In this study, DBS was investigated as a promising micro-sampling technique in pharmacology and toxicology fields due to its numerous advantages; indeed, this micro sampling technique is easy to use, cheap, non-invasive and it requires low volume. Furthermore, DBS sampling does not necessitate special equipment or trained healthcare professionals for sampling, and also allows to collect samples on the roadside, at crime scenes, and workplace drug testing. On the other hand, DBS also presents some disadvantages. Among these, the low collected blood volume requires sensitive analytical methods for the detection of substances. Moreover, the hematocrit effect may affect the spreading of capillary blood in the DBS card [
15]. Sample collection can also be challenging due to the time for drying blood before storage (about 3 hours).

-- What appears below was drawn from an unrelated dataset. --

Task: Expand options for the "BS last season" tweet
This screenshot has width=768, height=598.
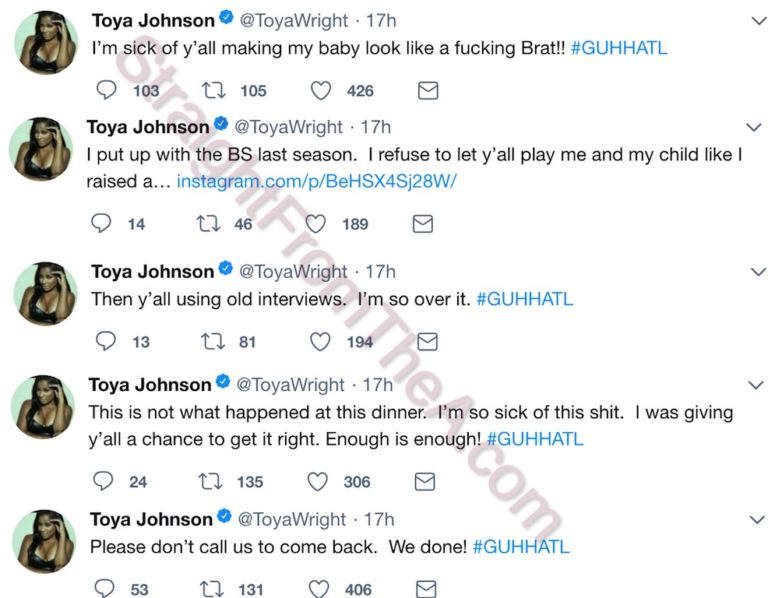Action: 753,128
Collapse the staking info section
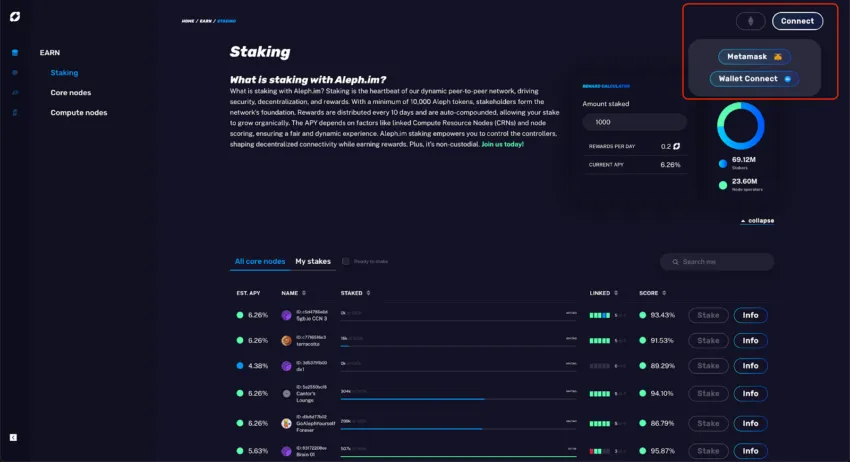The height and width of the screenshot is (462, 850). (757, 221)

During the method development, particular attention was given to the internal standard (ISTD) incorporation to DBS. Indeed, this step is crucial for compensating any variability during the analytical process and for the quantification of the analytes under investigation. Due to the unavailability of deuterated nitazenes standards, different stable isotope standars were tested to achieve the best validation parameters. In this concern, fentanyl-d
5 was chosen as ISTD due to the similar physicochemical properties with nitazenes and the intermediate retention time between the analytes under investigation.Furthermore, several alternatives are available for the ISTD incorporation to DBS, such as spraying before extraction, or precoating the DBS with ISTD [
16,
17]. However, these techniques are not available in most laboratories and require high costs. For this reason, we decided to add ISTD to the methanolic solution before extraction, as reported in many DBS-based analytical methods [
18,
19].
The proposed investigation represents one of the first studies on nitazenes stability in DBS samples; indeed, few studies are available in the literature. Ververi et al. [
10] investigated the stability of 9 nitazenes in DBS at -20°C, 4°C and room temperature over 28 days. Three concentrations were examined (1, 10 and 50 ng/mL); results showed that room temperature was the best storage condition over 28 days, with the lowest variability. Different concentrations and different time points were studied in the present research, which were chosen considering the high nitazenes pharmacological potency and the low concentrations usually detected in biological samples of consumers [
7]. For this reason, higher concentrations were not evaluated. In this study, results highlighted that 1 ng/mL nitazenes were not detectable after 30 days when stored at room temperature; this suggests performing analyses of DBS samples within 7 days from the samples’ arrival. Differently, an increase in stability was observed depending on the concentration; indeed, 5 ng/mL samples proved to be less unstable even at room temperature. However, considering the unknown content of samples, it is suggested to perform analysis within the first week, if stored at this condition. Etazene and isotonitazene at 1 ng/ml were not detected at day 30 even when stored at 4°C, whereas flunitazene and protonitazene presented a concentration less than half of the initial concentration. As expected, 5 ng/mL showed higher stability; however, analysis should be performed within 1 week from the sample arrival also when stored at refrigerated temperature.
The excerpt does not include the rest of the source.